Records from a data source:
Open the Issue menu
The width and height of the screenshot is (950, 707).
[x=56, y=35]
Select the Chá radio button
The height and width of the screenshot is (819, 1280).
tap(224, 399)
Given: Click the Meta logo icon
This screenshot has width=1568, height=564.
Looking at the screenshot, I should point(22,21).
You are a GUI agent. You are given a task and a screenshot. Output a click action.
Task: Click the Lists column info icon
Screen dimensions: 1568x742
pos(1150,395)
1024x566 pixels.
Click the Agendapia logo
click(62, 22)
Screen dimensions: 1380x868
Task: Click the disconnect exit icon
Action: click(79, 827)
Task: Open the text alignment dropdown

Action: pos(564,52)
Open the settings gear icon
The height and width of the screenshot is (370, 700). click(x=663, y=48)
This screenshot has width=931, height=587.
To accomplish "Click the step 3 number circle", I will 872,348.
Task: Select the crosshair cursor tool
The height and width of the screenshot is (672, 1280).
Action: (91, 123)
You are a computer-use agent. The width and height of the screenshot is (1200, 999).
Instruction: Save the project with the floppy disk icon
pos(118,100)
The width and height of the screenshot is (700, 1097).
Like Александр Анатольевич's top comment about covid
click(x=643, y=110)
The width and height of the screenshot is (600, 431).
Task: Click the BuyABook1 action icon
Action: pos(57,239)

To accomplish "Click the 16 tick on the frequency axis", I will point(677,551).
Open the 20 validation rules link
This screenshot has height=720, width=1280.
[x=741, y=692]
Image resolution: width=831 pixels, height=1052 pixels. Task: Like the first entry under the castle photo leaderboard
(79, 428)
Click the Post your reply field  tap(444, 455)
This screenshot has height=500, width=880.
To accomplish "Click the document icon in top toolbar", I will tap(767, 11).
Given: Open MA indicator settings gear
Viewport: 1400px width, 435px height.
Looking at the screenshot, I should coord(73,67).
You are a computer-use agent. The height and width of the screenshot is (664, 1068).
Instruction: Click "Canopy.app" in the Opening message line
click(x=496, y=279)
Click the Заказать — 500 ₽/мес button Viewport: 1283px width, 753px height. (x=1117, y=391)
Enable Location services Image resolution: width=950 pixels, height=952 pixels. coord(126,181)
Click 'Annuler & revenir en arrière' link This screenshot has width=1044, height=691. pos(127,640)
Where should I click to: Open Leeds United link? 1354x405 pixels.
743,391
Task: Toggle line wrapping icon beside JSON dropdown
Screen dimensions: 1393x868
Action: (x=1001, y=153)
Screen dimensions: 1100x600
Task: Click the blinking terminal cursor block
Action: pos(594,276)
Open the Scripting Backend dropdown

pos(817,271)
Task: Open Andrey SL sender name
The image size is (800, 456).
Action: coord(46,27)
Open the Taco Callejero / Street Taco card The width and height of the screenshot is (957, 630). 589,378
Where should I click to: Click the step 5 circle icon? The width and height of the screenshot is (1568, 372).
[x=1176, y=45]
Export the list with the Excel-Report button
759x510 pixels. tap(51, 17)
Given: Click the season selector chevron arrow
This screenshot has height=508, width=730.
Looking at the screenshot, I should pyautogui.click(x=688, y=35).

▶ [TASK INSTRUCTIONS]: Every record above should be copied exactly.

▶ [RESPONSE TO THIS TASK]:
Open the Issue menu
The width and height of the screenshot is (950, 707).
[x=56, y=35]
Select the Chá radio button
The height and width of the screenshot is (819, 1280).
tap(224, 399)
Given: Click the Meta logo icon
This screenshot has width=1568, height=564.
Looking at the screenshot, I should point(22,21).
You are a GUI agent. You are given a task and a screenshot. Output a click action.
Task: Click the Lists column info icon
Screen dimensions: 1568x742
pos(1150,395)
1024x566 pixels.
Click the Agendapia logo
click(62, 22)
Screen dimensions: 1380x868
Task: Click the disconnect exit icon
Action: click(79, 827)
Task: Open the text alignment dropdown

Action: pos(564,52)
Open the settings gear icon
The height and width of the screenshot is (370, 700). click(x=663, y=48)
This screenshot has width=931, height=587.
To accomplish "Click the step 3 number circle", I will 872,348.
Task: Select the crosshair cursor tool
The height and width of the screenshot is (672, 1280).
Action: (91, 123)
You are a computer-use agent. The width and height of the screenshot is (1200, 999).
Instruction: Save the project with the floppy disk icon
pos(118,100)
The width and height of the screenshot is (700, 1097).
Like Александр Анатольевич's top comment about covid
click(x=643, y=110)
The width and height of the screenshot is (600, 431).
Task: Click the BuyABook1 action icon
Action: pos(57,239)

To accomplish "Click the 16 tick on the frequency axis", I will point(677,551).
Open the 20 validation rules link
This screenshot has height=720, width=1280.
[x=741, y=692]
Image resolution: width=831 pixels, height=1052 pixels. Task: Like the first entry under the castle photo leaderboard
(79, 428)
Click the Post your reply field  tap(444, 455)
This screenshot has height=500, width=880.
To accomplish "Click the document icon in top toolbar", I will tap(767, 11).
Given: Open MA indicator settings gear
Viewport: 1400px width, 435px height.
Looking at the screenshot, I should coord(73,67).
You are a computer-use agent. The height and width of the screenshot is (664, 1068).
Instruction: Click "Canopy.app" in the Opening message line
click(x=496, y=279)
Click the Заказать — 500 ₽/мес button Viewport: 1283px width, 753px height. (x=1117, y=391)
Enable Location services Image resolution: width=950 pixels, height=952 pixels. coord(126,181)
Click 'Annuler & revenir en arrière' link This screenshot has width=1044, height=691. pos(127,640)
Where should I click to: Open Leeds United link? 1354x405 pixels.
743,391
Task: Toggle line wrapping icon beside JSON dropdown
Screen dimensions: 1393x868
Action: (x=1001, y=153)
Screen dimensions: 1100x600
Task: Click the blinking terminal cursor block
Action: pos(594,276)
Open the Scripting Backend dropdown

pos(817,271)
Task: Open Andrey SL sender name
The image size is (800, 456).
Action: coord(46,27)
Open the Taco Callejero / Street Taco card The width and height of the screenshot is (957, 630). 589,378
Where should I click to: Click the step 5 circle icon? The width and height of the screenshot is (1568, 372).
[x=1176, y=45]
Export the list with the Excel-Report button
759x510 pixels. tap(51, 17)
Given: Click the season selector chevron arrow
This screenshot has height=508, width=730.
Looking at the screenshot, I should pyautogui.click(x=688, y=35).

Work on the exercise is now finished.